Orlando suggested that I try on a butterscotch
Prima Vera fedora made of rabbit and beaver fur.
I appreciated the quality of the hand stitching
but balked at the $375 price. “That hat’s
just got way too much drama,” Holman whispered
when Orlando was out of earshot. “And the
brim is too wide for your face.”
A few minutes later, Holman and I arrived at
Arnold Hatters at 535 Eighth Avenue. The proprietor,
Arnold Rubin, 72, welcomed me with a knowing wink.
The last time I had visited his store, I was about
to have surgery to correct a hammertoe. With Arnold’s
guidance, I picked out a chestnut cane to use
after the operation as I recovered.
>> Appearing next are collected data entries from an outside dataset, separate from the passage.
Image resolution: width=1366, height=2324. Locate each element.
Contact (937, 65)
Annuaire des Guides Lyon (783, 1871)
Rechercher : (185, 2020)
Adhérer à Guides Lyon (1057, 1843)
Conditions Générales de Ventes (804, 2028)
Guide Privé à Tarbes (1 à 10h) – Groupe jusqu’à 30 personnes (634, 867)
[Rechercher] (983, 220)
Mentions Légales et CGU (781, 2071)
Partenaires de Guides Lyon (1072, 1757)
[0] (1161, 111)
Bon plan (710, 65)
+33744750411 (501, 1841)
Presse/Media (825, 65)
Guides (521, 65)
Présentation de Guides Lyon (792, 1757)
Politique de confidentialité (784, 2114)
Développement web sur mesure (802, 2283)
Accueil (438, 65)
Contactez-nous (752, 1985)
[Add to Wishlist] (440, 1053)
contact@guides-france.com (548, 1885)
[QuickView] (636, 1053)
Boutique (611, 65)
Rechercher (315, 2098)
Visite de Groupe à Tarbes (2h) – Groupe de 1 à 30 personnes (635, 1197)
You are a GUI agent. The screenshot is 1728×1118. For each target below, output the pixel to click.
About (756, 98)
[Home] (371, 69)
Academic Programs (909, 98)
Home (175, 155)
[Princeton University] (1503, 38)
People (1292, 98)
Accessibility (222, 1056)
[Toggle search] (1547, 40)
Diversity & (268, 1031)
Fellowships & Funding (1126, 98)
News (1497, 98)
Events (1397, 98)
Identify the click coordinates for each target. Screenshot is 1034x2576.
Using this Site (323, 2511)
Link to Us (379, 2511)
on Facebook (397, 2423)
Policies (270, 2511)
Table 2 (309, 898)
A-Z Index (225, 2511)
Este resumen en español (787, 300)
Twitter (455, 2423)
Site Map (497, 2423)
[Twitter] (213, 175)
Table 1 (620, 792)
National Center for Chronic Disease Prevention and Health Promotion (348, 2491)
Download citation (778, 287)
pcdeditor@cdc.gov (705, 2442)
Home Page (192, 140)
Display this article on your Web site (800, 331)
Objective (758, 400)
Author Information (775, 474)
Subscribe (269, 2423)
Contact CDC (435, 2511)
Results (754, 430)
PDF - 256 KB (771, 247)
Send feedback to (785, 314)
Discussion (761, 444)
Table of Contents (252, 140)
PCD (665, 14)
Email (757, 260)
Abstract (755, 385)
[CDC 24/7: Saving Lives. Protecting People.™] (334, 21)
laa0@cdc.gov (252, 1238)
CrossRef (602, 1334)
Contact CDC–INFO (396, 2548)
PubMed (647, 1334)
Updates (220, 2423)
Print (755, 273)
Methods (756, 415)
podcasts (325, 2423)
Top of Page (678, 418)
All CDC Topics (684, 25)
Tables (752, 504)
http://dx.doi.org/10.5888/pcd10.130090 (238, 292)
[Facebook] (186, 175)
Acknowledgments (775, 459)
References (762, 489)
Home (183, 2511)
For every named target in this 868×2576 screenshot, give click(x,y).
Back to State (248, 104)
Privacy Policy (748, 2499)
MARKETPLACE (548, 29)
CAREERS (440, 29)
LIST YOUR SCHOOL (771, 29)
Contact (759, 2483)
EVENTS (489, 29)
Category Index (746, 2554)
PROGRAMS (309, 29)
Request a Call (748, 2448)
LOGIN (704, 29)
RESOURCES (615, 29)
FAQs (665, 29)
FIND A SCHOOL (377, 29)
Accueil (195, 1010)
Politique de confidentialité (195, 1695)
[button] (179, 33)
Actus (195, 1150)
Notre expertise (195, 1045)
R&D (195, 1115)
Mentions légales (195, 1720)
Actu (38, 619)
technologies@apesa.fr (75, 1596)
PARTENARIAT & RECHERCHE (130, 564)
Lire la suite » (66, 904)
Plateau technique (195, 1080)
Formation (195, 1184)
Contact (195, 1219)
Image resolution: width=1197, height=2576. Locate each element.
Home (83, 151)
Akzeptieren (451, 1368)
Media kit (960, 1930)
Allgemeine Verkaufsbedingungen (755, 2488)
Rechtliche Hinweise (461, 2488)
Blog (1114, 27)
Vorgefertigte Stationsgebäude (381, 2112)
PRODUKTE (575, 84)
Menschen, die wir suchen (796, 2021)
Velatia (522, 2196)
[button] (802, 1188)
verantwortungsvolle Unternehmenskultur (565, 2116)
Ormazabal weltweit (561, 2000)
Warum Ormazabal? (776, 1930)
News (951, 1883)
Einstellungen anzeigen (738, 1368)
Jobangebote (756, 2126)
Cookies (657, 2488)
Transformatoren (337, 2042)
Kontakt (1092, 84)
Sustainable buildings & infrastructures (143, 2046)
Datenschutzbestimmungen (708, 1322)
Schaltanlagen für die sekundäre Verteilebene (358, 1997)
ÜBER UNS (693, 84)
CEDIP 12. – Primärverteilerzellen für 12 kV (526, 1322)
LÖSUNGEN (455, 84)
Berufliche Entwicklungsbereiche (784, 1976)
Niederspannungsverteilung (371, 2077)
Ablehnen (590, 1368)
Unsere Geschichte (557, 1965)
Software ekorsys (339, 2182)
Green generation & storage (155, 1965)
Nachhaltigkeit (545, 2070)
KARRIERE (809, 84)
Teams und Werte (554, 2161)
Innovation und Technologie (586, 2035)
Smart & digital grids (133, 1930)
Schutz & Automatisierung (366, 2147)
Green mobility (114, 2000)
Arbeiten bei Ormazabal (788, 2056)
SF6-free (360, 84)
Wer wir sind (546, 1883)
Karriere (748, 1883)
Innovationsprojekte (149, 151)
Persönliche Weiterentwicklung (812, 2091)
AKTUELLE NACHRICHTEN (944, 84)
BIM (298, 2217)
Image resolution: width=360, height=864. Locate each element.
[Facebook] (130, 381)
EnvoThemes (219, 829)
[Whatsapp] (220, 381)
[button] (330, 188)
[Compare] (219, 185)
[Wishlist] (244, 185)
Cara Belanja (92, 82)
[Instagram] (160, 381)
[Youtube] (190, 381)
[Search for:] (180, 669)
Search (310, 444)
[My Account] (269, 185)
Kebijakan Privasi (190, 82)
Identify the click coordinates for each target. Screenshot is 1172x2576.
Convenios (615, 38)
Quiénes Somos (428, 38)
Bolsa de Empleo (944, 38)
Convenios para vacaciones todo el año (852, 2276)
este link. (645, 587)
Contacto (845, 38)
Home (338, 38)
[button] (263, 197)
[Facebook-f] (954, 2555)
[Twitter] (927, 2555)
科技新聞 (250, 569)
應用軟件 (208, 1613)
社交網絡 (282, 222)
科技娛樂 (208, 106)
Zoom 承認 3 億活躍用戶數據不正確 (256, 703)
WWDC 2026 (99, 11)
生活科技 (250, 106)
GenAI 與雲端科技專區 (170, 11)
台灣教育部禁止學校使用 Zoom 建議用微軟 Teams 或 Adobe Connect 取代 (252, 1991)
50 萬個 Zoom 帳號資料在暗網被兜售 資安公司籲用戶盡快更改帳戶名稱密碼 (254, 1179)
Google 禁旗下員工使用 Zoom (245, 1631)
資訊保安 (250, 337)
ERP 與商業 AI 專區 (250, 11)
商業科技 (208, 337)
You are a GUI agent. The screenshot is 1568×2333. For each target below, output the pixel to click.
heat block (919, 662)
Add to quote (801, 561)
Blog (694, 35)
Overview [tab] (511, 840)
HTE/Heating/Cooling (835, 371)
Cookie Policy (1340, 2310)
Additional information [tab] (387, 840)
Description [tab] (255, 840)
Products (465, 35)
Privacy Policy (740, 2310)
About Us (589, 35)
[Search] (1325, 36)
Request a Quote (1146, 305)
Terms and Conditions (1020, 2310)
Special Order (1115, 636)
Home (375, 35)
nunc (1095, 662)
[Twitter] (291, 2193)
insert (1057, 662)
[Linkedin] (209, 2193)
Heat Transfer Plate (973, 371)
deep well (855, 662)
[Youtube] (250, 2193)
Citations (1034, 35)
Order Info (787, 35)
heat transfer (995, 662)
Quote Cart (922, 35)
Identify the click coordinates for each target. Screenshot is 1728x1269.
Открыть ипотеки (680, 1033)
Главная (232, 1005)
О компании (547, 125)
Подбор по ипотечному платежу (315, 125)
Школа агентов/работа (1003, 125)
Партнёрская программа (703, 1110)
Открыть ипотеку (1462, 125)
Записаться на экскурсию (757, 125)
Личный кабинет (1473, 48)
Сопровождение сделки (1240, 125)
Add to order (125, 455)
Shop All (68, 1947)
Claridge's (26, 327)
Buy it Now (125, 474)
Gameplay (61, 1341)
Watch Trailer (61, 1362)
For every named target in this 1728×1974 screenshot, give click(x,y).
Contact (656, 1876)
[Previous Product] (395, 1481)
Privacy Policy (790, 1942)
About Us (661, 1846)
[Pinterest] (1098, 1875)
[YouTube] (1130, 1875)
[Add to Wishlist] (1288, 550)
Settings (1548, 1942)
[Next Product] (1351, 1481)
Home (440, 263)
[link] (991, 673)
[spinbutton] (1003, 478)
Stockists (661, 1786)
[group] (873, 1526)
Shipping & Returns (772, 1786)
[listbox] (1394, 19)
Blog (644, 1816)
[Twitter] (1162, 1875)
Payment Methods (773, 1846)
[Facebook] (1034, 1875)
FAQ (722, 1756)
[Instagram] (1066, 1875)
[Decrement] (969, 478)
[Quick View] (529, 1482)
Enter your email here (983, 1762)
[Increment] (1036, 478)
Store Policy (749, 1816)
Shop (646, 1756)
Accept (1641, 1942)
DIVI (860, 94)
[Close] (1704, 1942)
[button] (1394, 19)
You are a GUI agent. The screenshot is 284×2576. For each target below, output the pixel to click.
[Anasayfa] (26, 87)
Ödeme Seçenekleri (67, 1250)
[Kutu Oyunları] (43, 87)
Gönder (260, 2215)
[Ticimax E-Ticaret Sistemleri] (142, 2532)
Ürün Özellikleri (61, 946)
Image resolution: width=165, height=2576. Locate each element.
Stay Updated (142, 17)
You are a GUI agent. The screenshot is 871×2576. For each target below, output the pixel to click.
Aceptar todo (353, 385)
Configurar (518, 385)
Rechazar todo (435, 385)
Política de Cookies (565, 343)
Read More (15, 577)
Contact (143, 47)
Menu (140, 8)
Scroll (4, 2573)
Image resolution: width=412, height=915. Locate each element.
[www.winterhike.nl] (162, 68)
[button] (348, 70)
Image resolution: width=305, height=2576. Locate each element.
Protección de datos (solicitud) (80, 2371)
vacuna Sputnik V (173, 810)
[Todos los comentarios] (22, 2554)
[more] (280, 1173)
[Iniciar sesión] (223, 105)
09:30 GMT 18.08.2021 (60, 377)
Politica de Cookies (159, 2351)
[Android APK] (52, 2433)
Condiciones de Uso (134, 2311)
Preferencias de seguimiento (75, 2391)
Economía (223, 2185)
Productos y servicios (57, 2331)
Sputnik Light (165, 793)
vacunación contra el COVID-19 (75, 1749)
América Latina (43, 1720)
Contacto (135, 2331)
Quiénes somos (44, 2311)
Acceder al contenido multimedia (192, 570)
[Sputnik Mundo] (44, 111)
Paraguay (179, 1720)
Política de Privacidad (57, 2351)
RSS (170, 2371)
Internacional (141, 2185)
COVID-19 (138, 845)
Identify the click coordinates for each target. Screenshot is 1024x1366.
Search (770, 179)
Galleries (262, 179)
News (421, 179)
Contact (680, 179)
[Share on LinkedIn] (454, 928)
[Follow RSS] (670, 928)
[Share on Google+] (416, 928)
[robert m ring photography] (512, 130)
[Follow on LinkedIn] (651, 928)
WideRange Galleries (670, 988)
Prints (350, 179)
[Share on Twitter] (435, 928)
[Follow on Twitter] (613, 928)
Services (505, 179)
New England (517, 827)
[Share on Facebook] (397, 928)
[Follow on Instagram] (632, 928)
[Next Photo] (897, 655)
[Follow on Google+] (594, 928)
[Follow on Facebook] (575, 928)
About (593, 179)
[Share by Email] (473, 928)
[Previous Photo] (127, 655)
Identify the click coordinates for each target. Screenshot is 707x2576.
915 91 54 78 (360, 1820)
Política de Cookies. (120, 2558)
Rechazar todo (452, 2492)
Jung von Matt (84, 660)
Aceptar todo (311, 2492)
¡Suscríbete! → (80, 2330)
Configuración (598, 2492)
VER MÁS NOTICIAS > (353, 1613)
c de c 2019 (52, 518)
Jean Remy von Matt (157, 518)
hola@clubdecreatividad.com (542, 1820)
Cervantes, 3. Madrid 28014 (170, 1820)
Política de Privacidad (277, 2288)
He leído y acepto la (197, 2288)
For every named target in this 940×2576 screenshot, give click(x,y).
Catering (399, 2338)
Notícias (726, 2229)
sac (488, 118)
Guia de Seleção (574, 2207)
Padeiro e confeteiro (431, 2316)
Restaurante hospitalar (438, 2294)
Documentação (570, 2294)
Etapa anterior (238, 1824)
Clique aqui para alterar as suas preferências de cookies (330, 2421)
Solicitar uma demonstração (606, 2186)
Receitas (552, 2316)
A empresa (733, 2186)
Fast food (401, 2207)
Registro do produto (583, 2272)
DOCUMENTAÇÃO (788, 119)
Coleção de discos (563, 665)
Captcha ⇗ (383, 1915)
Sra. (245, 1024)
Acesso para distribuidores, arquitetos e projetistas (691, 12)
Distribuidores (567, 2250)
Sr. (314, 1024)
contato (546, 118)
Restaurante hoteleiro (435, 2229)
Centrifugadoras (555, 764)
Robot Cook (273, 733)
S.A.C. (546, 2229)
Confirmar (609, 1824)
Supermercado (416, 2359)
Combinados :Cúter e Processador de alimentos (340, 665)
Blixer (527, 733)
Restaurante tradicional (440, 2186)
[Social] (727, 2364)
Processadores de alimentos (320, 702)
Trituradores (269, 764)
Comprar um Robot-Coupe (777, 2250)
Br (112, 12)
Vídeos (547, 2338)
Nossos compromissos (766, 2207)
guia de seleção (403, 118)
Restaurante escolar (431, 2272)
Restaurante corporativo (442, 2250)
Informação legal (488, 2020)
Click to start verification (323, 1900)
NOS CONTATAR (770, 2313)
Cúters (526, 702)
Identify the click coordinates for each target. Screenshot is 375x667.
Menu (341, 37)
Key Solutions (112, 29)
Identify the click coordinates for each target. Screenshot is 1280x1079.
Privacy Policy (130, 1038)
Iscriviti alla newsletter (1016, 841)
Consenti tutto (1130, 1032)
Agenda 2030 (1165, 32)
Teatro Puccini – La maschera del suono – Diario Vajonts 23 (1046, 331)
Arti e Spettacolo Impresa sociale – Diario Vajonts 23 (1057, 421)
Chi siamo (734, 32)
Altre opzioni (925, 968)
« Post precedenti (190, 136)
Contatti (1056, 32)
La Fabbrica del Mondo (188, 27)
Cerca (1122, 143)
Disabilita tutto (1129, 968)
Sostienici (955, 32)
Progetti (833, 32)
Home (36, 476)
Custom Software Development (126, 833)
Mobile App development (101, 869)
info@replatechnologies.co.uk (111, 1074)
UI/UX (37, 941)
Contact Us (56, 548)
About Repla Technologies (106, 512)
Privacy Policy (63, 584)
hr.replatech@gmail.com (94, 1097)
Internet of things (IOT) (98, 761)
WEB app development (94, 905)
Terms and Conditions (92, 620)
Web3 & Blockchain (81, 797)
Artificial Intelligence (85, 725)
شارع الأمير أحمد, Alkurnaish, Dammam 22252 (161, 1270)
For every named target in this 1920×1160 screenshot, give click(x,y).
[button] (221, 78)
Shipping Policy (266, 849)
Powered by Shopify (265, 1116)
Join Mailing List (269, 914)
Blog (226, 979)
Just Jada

This time,
I donned my new pink homburg just to see how he
would react.
“Looks like you’re walking pretty
good,” Arnold said. “We can do better
hat-wise.”
Arnold Hatters boasts an inventory of over 160
styles, some of them in as many as 24 colors.
Among its celebrity customers are the actor Jimmy
Smits, the rapper Ice T and the singer Janet Jackson,
who bought a hat the previous Saturday. Arnold
fitted me with a $120 navy blue felt fedora with
a relatively narrow 2-inch brim, by Bailey of
Hollywood.
I reached into the pocket of my blazer and pulled
out a 3 1/2-inch steel pin tipped with a pearly
white bulb. Arnold helped me stick it into the
grosgrain band of the fedora. He asked where on
earth I had found such an elegant hatpin. I told
him the surgeon had inserted it into my foot to
repair the hammertoe. Holman whistled softly.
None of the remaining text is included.